The lighting appears to work somewhat correctly now, the problem was I wasn't storing the calculated vertex normals correctly(somewhat of a "Javaism" if you will). However, there may be some inacuracy in the normal calculations as the terrain appears to be somewhat bumpy. Here is a screenshot so you can see what I mean.

Also, I noticed that I am getting negative numbers in my normals x and z values, is this correct or shouldn't the normal's x, y and z values always be positive?

Well, the surface normal calculation is as such:
int surfaceNormalsIndex = 0;
for(int y = -1; y <= mapLength - 1; y++)
{

float height1, height2, height3;
for(int x = -1; x <= mapWidth - 1; x++)
{
if(x == -1 || x == mapWidth - 1 || y == -1 || y == mapLength -1)

## [Dataset excerpts]
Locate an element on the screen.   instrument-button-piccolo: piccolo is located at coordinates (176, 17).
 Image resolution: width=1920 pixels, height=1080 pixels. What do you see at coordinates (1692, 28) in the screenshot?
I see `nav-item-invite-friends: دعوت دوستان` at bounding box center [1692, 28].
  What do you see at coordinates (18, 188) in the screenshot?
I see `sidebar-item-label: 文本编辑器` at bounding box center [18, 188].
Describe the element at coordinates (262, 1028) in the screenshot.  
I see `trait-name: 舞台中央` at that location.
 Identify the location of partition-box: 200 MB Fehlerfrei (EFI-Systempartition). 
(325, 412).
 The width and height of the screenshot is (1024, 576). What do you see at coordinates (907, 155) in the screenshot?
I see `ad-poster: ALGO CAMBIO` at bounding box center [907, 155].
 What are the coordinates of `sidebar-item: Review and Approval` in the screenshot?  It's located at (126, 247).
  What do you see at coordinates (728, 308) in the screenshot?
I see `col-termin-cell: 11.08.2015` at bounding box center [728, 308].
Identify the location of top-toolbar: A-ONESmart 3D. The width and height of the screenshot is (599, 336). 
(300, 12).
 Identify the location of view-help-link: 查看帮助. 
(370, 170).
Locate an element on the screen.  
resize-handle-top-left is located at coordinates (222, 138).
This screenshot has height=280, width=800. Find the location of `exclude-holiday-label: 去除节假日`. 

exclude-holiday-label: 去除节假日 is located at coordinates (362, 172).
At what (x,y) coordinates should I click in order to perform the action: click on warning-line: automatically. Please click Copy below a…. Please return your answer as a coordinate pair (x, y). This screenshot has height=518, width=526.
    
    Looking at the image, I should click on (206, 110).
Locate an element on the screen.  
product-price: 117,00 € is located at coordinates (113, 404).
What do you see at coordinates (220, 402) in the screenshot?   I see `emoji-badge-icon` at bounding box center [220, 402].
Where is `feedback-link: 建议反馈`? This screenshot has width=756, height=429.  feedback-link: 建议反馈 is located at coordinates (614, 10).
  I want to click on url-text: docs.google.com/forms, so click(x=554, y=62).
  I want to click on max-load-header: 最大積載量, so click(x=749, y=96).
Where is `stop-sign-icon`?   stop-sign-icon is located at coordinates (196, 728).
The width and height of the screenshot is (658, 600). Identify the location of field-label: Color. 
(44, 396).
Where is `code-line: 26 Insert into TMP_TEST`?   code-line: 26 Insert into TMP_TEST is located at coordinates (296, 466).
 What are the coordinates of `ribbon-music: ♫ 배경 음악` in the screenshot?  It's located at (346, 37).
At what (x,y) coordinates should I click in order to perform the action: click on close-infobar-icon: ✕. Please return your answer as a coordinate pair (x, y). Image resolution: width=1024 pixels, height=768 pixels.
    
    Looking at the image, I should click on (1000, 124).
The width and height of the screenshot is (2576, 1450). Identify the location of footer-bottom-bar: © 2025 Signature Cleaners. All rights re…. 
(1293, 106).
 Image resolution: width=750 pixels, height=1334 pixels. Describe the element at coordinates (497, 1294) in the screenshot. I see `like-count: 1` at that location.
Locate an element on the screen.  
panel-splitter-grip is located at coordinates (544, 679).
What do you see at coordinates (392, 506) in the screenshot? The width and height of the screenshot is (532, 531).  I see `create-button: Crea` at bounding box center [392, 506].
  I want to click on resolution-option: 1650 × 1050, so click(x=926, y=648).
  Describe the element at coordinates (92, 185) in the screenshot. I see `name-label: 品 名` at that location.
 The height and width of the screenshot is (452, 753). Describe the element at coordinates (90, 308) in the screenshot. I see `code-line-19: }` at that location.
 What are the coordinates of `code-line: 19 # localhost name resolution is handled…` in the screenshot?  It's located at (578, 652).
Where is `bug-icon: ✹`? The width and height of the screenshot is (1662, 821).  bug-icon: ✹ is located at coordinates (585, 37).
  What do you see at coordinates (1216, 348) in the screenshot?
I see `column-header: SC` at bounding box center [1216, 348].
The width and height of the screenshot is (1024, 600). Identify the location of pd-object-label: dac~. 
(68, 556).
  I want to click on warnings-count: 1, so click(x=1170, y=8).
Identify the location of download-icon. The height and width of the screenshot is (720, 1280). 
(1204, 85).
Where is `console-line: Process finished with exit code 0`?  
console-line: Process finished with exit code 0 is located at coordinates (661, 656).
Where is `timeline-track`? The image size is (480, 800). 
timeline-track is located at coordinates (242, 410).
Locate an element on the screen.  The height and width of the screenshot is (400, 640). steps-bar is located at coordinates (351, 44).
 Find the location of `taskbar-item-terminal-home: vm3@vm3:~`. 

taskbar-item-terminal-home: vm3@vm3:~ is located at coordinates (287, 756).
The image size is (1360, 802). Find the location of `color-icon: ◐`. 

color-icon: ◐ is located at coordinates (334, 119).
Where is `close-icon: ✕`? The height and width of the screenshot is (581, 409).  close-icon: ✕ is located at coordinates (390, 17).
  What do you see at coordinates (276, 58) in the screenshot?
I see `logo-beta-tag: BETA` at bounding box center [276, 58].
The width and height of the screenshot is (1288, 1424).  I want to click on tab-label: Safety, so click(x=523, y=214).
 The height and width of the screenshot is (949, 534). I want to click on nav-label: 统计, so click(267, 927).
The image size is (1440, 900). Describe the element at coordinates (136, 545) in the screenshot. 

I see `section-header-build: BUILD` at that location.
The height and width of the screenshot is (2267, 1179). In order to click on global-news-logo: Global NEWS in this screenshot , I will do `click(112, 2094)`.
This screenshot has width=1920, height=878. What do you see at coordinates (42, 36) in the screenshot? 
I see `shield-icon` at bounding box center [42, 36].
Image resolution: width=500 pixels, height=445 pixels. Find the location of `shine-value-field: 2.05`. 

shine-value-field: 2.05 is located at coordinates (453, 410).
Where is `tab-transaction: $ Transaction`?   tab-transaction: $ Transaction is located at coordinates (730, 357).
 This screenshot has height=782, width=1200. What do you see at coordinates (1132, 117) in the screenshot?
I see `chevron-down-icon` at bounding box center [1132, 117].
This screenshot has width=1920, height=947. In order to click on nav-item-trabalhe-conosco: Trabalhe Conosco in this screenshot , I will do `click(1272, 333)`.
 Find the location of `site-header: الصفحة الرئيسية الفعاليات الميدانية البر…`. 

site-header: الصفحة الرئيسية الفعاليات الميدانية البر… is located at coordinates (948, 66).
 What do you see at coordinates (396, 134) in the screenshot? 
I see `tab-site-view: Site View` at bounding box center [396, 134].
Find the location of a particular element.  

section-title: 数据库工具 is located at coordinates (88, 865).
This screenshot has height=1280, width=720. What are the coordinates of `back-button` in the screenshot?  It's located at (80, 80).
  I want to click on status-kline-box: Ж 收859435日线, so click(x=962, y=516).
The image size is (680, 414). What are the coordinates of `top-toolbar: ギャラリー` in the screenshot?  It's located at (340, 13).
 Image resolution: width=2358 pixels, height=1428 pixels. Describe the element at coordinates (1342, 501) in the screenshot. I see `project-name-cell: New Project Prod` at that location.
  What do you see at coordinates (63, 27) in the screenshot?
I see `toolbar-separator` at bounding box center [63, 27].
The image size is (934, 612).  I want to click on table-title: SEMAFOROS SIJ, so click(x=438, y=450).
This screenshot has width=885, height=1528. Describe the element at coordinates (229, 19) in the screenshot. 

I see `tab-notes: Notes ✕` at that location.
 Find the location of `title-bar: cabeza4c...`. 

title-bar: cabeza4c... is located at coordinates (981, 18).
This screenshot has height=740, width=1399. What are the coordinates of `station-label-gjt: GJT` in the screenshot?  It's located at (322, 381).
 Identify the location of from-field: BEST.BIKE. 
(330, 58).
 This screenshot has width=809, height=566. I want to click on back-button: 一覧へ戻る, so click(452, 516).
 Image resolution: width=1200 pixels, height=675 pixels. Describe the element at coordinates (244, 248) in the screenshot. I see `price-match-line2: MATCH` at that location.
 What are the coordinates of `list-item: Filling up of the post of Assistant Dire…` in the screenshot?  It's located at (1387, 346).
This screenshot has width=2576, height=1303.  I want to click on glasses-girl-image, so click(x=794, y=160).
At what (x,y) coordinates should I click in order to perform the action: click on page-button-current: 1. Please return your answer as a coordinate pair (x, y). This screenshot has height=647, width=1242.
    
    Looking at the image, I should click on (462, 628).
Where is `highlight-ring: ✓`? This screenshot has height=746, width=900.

## [Parts of the exercise]
(1) Copy the post about terrain normals word for word, from "The lighting appears" to "y == mapLength -1)".
(2) Name every variable that the code in the post about terrain normals declares.

## [Your written answers]
(1)
The lighting appears to work somewhat correctly now, the problem was I wasn't storing the calculated vertex normals correctly(somewhat of a "Javaism" if you will). However, there may be some inacuracy in the normal calculations as the terrain appears to be somewhat bumpy. Here is a screenshot so you can see what I mean.

Also, I noticed that I am getting negative numbers in my normals x and z values, is this correct or shouldn't the normal's x, y and z values always be positive?

Well, the surface normal calculation is as such:
int surfaceNormalsIndex = 0;
for(int y = -1; y <= mapLength - 1; y++)
{

float height1, height2, height3;
for(int x = -1; x <= mapWidth - 1; x++)
{
if(x == -1 || x == mapWidth - 1 || y == -1 || y == mapLength -1)

(2) surfaceNormalsIndex, y, height1, height2, height3, x